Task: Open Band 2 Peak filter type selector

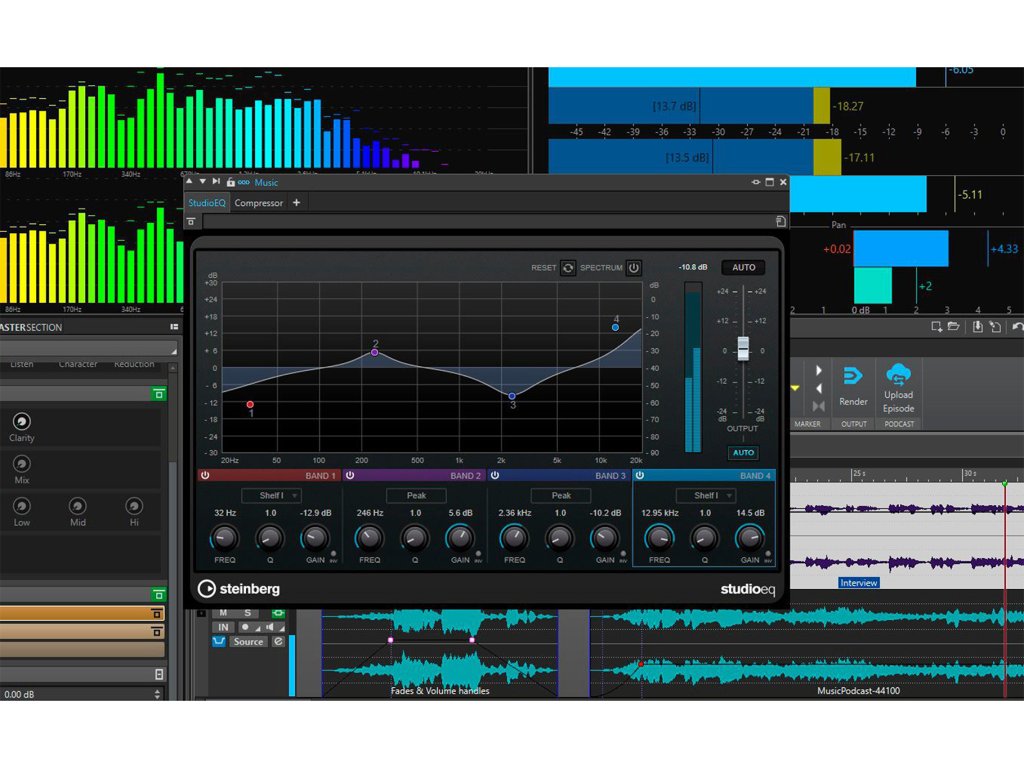Action: point(416,496)

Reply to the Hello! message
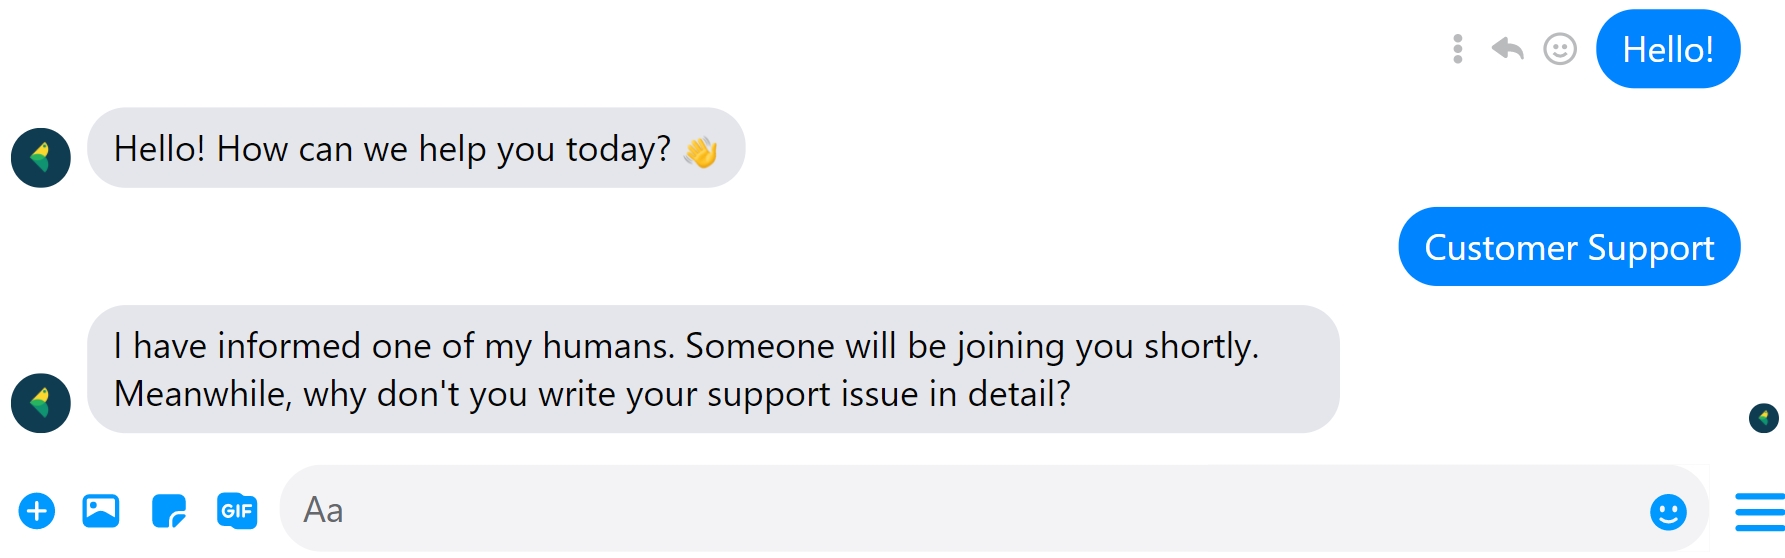(1507, 49)
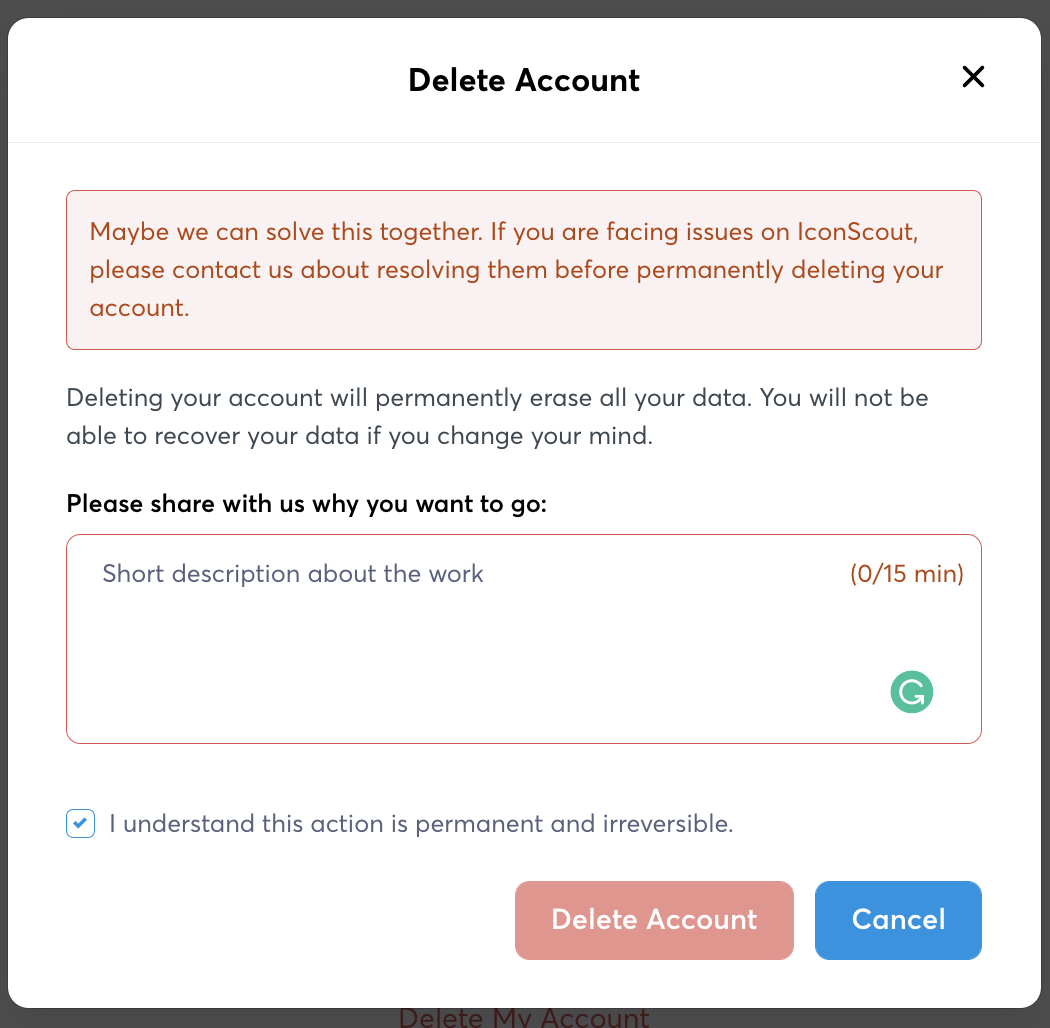Viewport: 1050px width, 1028px height.
Task: Click the 'able to recover your data' sentence
Action: pyautogui.click(x=360, y=436)
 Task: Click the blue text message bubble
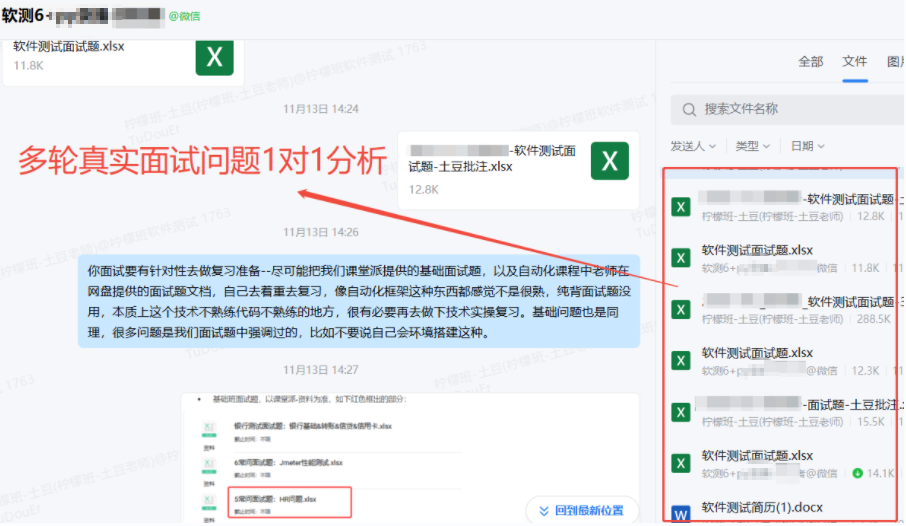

• **Try it**:
Copy out every line of the data above, taking care to leave the pictures out.

• **Solved problem**:
Task: Open Band 2 Peak filter type selector

Action: point(416,496)

Reply to the Hello! message
(1507, 49)
Viewport: 1050px width, 1028px height.
Task: Click the 'able to recover your data' sentence
Action: pyautogui.click(x=360, y=436)
 Task: Click the blue text message bubble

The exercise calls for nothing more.